D'abord, le roman commence alors que l'empire existe encore. On suit un jeune Trotta (23 ans), issu d'une famille de rentiers viennois. Il a une maîtresse, Elisabeth. Il croise un cousin Joseph Branco, marchand de marron en Galicie (Pologne actuelle), et aide une des connaissances dudit cousin, le cocher Manes Reisiger, à inscrire son fils au conservatoire, malgré l'antisémitisme. Trotta va voir son cousin à Zlotogrod, et y apprend la nouvelle de la guerre. Les trois hommes s'engagent dans ce qui s'avère n'être qu'une longue retraite militaire avant d'être faits prisonniers.
Toute la première moitié du roman rappelle énormément La marche de Radetsky, avec des similitudes frappantes, mais qui ne font pas redites : cette ambiance guillerette où l'on collectionne les amourettes, ce monde assez étriqué, coincé aux entournures, ponctué de repas guindé, ces petites gares de province qui se ressemblent toutes, cette ambiance viennoise où vient se déverser toute la Mitteleuropa, ces cafés où l'on retrouve ces habitués qui jouent au trictrac ou lisent les journaux, ces marques de déclassement légères. On trouve même la scène d'agonie d'un vieux serviteur appelé Jacques, exactement comme dans La marche...

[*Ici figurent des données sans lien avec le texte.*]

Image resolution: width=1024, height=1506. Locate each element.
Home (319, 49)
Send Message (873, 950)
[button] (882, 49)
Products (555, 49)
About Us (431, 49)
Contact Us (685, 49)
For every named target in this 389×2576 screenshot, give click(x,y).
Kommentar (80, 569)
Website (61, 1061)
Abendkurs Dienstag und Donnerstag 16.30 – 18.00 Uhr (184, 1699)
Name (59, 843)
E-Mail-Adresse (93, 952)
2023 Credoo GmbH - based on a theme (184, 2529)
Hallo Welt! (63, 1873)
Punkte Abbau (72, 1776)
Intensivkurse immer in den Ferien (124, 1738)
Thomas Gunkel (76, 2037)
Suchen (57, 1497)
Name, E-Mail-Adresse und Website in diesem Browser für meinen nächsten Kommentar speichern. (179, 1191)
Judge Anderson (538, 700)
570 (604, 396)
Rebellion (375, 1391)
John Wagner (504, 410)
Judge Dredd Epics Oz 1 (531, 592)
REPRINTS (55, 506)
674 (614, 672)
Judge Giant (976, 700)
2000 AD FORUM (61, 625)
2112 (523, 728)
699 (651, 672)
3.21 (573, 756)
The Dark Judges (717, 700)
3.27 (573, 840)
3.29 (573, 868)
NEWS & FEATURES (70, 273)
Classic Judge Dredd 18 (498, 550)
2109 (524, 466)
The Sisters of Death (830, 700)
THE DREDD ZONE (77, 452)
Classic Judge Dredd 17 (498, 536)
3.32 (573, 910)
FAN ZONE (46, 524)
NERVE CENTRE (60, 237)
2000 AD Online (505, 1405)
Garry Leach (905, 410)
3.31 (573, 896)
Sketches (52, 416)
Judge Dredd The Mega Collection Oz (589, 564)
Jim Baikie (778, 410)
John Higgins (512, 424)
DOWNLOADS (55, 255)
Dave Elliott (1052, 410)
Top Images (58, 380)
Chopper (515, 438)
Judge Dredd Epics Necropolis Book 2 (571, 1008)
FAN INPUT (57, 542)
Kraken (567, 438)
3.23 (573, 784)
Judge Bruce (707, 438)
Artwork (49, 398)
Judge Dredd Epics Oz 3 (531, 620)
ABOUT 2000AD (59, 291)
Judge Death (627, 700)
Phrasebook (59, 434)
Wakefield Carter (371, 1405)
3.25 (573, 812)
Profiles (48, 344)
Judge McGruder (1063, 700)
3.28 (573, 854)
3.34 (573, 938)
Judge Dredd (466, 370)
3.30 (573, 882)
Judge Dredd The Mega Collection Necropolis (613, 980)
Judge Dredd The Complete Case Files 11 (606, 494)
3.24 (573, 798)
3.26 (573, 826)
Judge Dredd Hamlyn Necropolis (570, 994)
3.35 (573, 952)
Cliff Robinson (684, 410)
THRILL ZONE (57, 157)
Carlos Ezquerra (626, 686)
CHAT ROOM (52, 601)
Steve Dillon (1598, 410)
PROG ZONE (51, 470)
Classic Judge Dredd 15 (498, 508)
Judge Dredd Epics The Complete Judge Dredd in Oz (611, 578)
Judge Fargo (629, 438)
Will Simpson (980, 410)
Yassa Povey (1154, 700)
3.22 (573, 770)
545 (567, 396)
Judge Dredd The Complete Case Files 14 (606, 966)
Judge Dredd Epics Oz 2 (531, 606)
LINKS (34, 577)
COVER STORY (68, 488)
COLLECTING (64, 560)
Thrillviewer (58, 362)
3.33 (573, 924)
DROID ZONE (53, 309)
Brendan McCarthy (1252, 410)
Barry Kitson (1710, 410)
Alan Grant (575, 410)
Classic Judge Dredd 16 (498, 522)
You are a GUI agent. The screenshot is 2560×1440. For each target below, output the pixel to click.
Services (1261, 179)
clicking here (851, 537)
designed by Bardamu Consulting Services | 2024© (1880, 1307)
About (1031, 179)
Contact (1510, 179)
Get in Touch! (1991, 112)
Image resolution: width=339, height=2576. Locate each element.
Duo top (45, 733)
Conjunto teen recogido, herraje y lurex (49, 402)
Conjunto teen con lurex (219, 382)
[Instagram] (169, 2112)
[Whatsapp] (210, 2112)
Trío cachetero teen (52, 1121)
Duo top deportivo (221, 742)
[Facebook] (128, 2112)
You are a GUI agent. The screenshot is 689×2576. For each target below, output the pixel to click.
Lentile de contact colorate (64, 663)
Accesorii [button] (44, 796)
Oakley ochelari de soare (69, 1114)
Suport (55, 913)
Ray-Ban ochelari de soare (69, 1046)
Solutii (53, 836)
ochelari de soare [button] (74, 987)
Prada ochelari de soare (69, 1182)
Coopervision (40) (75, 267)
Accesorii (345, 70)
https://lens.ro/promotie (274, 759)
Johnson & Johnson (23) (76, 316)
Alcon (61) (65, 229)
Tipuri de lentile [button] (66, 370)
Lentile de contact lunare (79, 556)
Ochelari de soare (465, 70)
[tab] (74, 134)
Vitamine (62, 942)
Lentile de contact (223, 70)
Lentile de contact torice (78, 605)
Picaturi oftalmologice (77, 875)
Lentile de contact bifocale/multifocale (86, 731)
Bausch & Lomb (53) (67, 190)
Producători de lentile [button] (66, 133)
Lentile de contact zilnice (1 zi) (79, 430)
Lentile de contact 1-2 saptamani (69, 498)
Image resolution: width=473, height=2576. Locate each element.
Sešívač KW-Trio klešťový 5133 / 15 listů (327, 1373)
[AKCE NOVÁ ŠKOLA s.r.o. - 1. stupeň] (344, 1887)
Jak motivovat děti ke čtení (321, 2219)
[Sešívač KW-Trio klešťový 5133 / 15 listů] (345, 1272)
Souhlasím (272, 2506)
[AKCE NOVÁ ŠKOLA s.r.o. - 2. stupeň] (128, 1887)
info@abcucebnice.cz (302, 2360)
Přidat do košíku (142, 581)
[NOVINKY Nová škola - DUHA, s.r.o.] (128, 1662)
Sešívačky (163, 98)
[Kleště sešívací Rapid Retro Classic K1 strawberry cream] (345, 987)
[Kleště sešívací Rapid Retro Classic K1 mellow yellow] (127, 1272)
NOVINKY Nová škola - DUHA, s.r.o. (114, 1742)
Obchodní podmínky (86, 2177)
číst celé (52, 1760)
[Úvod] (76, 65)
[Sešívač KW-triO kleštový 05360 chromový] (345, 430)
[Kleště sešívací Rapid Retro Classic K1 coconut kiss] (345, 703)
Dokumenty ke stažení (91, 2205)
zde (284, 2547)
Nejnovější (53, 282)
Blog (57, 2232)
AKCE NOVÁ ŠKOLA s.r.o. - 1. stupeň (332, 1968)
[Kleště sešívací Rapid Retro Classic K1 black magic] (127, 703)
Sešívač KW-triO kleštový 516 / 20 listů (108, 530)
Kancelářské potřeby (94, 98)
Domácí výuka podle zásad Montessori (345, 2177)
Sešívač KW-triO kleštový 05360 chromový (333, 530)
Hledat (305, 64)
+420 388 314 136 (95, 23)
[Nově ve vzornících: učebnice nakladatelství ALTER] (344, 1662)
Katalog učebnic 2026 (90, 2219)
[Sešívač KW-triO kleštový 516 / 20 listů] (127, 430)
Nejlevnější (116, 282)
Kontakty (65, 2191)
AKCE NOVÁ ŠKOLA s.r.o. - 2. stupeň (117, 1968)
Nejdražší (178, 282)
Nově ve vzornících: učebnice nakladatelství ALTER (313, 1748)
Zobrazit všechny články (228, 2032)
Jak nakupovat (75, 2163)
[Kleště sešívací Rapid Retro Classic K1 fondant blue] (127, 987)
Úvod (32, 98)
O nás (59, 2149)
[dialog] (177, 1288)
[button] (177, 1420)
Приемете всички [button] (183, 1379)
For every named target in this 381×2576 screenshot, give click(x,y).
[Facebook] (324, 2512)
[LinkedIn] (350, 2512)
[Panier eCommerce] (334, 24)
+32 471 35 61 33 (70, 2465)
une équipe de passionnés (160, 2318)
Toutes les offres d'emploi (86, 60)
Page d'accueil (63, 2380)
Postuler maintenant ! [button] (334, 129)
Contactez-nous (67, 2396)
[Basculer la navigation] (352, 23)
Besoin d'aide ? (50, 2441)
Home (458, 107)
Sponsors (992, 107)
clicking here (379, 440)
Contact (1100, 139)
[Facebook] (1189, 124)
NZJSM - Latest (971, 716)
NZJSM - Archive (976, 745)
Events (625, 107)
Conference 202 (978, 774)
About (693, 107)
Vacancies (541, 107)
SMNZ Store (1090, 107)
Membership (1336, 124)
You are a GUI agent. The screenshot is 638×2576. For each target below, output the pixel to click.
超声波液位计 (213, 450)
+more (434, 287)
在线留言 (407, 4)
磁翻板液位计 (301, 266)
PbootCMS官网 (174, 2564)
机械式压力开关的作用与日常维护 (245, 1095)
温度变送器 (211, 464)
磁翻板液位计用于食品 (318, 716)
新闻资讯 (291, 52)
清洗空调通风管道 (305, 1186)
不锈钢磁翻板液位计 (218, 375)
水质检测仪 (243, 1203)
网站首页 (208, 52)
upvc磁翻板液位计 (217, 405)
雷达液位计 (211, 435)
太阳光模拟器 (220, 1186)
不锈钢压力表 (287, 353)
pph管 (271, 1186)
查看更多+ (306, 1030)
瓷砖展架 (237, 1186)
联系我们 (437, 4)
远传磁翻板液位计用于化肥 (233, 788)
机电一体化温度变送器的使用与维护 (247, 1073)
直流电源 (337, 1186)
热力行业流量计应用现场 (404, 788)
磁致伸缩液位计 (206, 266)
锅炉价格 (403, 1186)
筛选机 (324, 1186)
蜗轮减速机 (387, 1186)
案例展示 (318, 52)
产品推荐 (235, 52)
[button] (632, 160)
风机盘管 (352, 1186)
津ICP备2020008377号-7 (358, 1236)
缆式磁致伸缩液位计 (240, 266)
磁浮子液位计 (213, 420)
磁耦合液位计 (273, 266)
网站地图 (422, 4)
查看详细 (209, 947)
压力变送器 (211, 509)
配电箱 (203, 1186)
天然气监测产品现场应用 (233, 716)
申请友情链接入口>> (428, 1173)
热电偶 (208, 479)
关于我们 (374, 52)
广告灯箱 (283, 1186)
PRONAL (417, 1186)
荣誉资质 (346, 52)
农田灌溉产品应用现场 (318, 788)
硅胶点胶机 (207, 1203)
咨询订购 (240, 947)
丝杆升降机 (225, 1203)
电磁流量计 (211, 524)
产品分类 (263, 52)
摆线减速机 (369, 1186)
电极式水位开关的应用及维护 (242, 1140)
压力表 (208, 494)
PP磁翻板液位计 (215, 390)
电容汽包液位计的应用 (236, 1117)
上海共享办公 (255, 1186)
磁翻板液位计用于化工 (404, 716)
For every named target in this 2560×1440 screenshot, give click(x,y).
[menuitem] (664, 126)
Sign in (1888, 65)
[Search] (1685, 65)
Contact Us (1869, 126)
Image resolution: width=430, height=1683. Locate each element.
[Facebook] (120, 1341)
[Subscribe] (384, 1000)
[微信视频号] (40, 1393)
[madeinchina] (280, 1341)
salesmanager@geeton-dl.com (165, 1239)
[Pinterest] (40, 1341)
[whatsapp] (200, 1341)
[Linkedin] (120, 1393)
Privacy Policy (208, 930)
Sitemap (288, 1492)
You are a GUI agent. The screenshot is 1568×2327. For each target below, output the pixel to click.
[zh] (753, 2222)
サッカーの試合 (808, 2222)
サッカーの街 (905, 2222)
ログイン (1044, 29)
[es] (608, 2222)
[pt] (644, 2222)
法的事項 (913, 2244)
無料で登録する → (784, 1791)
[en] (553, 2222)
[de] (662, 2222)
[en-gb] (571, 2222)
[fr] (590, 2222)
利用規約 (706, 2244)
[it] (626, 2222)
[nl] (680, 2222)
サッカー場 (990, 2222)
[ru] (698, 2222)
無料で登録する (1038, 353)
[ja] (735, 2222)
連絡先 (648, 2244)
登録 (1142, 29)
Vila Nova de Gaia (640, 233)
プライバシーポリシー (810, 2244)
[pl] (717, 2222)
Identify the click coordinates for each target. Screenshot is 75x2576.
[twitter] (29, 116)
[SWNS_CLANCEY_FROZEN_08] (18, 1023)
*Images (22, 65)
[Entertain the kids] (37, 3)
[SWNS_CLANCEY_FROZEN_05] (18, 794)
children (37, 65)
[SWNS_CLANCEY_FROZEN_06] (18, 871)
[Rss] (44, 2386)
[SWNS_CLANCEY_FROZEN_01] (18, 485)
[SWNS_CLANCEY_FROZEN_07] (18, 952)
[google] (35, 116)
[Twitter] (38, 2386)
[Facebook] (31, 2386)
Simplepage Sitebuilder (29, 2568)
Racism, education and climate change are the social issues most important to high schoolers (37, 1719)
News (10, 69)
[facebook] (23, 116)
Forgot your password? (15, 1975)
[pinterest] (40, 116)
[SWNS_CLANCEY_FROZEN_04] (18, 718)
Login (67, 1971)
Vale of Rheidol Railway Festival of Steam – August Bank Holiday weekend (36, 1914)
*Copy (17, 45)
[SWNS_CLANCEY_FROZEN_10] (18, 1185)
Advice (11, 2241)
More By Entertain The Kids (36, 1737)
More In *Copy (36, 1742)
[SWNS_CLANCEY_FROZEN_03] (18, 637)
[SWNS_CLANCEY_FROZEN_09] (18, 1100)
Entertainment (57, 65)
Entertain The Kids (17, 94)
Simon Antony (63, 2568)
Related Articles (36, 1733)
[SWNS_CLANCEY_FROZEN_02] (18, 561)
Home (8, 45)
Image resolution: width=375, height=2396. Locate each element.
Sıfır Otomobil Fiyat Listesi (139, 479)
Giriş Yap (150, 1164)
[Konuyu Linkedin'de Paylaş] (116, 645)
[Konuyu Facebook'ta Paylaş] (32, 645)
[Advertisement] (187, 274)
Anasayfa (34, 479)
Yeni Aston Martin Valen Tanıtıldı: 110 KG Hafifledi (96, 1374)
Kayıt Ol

Alors, la seconde partie, au cours de laquelle Trotta, prisonnier de guerre, revient à Vienne après la défaite est-elle marquée par une description inquiétante de la montée de l'antisémitisme et du fascisme ? Pas vraiment. Car Joseph Roth aime suivre des destins individuels, et ici encore plus que dans La marche de Radetsky. On se concentre donc sur les interrogations multiples de Trotta à son retour de Vienne : n'ayant aucune situation, il revient chez sa mère et observe les marques croissantes de vieillesse de celle-ci. Il côtoie certes des individus qui connotent l'atmosphère des années folles : Elisabeth s'occupe d'art décoratif et vit avec une lesbienne au caractère dominateur, Yolande ; un curieux hommes entretenu, M. Kurt von Stettenheim, séduit bizarrement sa mère. Mais l'ambiance politique, on ne la ressent pas vraiment, notre personnage étant occupé à ralentir le déclassement inévitable : hypothèques sur l'hôtel particulier, transformation en pension (qui hélas accueille surtout les has been de l'empire, souvent insolvables), tentatives de reconquérir Elisabeth. Il est vaguement fait allusion à l'hyperinflation en Allemagne, mais comme à des phénomènes lointains.
Ce n'est que dans les cinq dernières pages que le contexte historique rattrape l'auteur : un individu de la SS vient proclamer la révolution populaire suite à l'attentat contre Dollfuss, et le café se vide rapidement. Le patron explique à Trotta qu'il devra trouver un autre café à l'avenir et lui souhaite bonne chance. Le roman se termine devant la crypte des Capucins, où il ne vaut plus montrer ouvertement de marque de respect aux empereurs défunts.
Le discours concernant l'empire est formulé par le comte Chojnicky, personnage de La marche de Radetsky que l'on retrouve ici enfermé dans l'asile du Stretthof. Pour lui, si l'empire s'est désagrégé, ce n'est pas du fait du nationalisme de chaque peuple d'Europe centrale, mais à cause de l'essor du pangermanisme. Rien n'aurait dû pousser les Austro-hongrois à se sentir proche des Prussiens abhorrés. Il y a aussi l'idée récurrente que l'empire était un monde fait de tout une civilisation matérielle qui a disparu (certains agencements de café, certaines marques de produit, etc...)
Un bon roman, tout à fait égal à celui qui lui précède, mais où, encore une fois, j'aurais aimé sentir un peu plus le souffle de la grande histoire derrière les destins individuels. Mais je peux comprendre la démarche.